There are the following "possible" OS configurations:
1) Linux - Linux (mac and pc)
2) MacOS - Linux
3) Linux - Windows
4) MacOS - Windows
Quote:>> I'd like to know what options I have and what's a good place for
>> information, besides the LDP network admin guide and the how-tos which
>> I'm looking at already.
In terms of hardware, as long as both have an ethernet card (with the
same connections -- RJ45, for example), then you're ok -- just get a
crossover cable (not a normal patch cable), and you're good to go. (or
connect them through a hub) [You could also try serial connections,
but assuming you have ethernet on each machine ... don't bother) Then
it's just a matter of software
Let's start at the end. For the MacOS-Windows connection -- this is
the 'hardest' and most expensive, as neither OS is meant to be a
server. There are commercial programs that will let the Mac do SMB or
Windows do AppleTalk -- but that's expensive (you can use PC MacLAN or
Timbuktu). You can of course run ftp servers on these OSes and get
file access that way (not a great way, though) -- but no easy printer
access. I'm least familiar with the 'other' software options here.
Connecting a Windows machine to a Linux box is simple. Samba is
pretty easy to set up, and there is good documentation (most any Linux
book, as well as the HowTo docs). This will give you file sharing and
printer sharing without difficulty.
Similarly, a Mac to Linux isn't bad.
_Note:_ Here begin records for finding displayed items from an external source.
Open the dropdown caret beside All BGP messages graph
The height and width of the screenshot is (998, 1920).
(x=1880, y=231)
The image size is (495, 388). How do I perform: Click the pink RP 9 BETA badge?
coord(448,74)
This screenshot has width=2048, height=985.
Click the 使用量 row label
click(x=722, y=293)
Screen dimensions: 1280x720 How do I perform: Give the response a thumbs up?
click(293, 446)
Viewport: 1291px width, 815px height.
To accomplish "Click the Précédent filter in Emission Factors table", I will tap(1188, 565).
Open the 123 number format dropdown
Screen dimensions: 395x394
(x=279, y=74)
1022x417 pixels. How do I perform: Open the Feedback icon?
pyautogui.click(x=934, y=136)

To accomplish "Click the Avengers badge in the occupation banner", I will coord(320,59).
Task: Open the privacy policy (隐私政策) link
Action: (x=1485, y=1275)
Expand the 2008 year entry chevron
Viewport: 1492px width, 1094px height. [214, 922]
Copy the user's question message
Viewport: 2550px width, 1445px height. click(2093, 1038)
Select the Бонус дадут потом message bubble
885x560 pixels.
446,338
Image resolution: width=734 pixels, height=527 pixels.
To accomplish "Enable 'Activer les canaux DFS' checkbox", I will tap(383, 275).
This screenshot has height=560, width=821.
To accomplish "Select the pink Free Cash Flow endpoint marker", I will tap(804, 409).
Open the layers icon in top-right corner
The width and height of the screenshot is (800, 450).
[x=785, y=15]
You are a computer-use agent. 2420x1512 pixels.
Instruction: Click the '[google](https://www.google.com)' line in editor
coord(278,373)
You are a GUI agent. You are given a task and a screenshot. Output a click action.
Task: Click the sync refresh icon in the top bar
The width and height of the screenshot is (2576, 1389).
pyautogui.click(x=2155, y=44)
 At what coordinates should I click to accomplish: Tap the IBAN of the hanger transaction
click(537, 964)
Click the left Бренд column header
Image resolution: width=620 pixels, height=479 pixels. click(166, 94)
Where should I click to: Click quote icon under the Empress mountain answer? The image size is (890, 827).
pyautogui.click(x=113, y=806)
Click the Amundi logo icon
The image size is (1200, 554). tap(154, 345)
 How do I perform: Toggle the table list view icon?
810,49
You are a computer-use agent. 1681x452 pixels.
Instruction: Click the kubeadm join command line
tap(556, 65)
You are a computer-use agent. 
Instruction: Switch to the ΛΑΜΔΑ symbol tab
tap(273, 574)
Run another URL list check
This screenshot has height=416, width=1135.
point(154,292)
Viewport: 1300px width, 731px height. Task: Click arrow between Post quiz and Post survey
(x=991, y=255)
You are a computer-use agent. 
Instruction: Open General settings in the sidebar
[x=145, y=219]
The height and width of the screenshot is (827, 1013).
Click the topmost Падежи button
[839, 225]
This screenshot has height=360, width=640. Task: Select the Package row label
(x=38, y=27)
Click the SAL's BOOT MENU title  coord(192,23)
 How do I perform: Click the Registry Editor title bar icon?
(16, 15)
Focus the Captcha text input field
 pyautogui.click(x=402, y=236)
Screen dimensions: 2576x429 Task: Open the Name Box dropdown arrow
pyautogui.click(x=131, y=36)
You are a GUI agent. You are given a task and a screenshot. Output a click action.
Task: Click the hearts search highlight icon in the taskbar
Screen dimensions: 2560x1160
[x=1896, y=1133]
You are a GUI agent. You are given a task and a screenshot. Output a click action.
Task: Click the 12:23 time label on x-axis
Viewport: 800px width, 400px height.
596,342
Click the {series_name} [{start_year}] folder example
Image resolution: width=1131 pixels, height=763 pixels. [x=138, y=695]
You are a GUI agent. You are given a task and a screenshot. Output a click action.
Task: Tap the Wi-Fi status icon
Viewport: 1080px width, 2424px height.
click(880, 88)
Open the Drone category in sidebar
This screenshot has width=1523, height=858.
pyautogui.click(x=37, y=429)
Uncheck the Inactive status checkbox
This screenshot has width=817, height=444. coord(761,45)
On the Linux box you run
Netatalk, which is an AppleTalk implementation to provide file and
print services to the Mac. The documentation is lacking in many
regards ... you'll have to do a lot yourself and perhaps ask quite a
And finally, Linux to Linux is almost trivial; the OS setup itself
would probably help you get those things going. Whatever distro you
have probably has info on this sort of setup as well.
All this for the price of an ethernet cable (a few bucks)
Quote:>No, actually I could do with some pointers to the right howtos also, I
>might be missing some that I should be reading.
For Linux, the EtherNet and Net3 HowTos are must reads for general
info; the NetaTalk HowTo is somewhat lacking, but there is plenty of
Samba stuff. I just found www.homenetworking.org today --- a bit of a
/. rip-off in terms of layout, but seems to have some info.
Quote:>> Can anybody tell me specifically where to find
>> hardward compatibility info for connecting macs and pcs for either a
>> linux to macos or linux-to-linux-ppc?
As mentioned above, hardware is trivial. As long as each machine has
a regular ethernet card, you're okay. RJ45 connectors are the most
common nowadays. With null-modem adapters, it should be possible to
connect macs and pcs vial serial ports, although that's slow, and
really only of importance for old macs (or maybe really old pcs) that
don't have NICs.
Quote:>> Somebody told me I might be able
>> to get by without a hub if I setup a 10TBase2 ethernet connection, but I
>> wasn't sure if that might just be a windows-to-windows option.
I do it at home, actually with 2 pcs (windows and linux) and an old
mac (just the MacOS) ... just get a crossover cable to connect them.
If you have more than 2 machines, you'll probably want a hub (even
though you could put multiple NICs in the Linux box and such) -- which
is what I switched to (a hub) a few weeks ago ... just made things a
bit more simple. Everything works fine...
>> thanks for any help!
I hope this was somewhat helpful. For more info, just ask.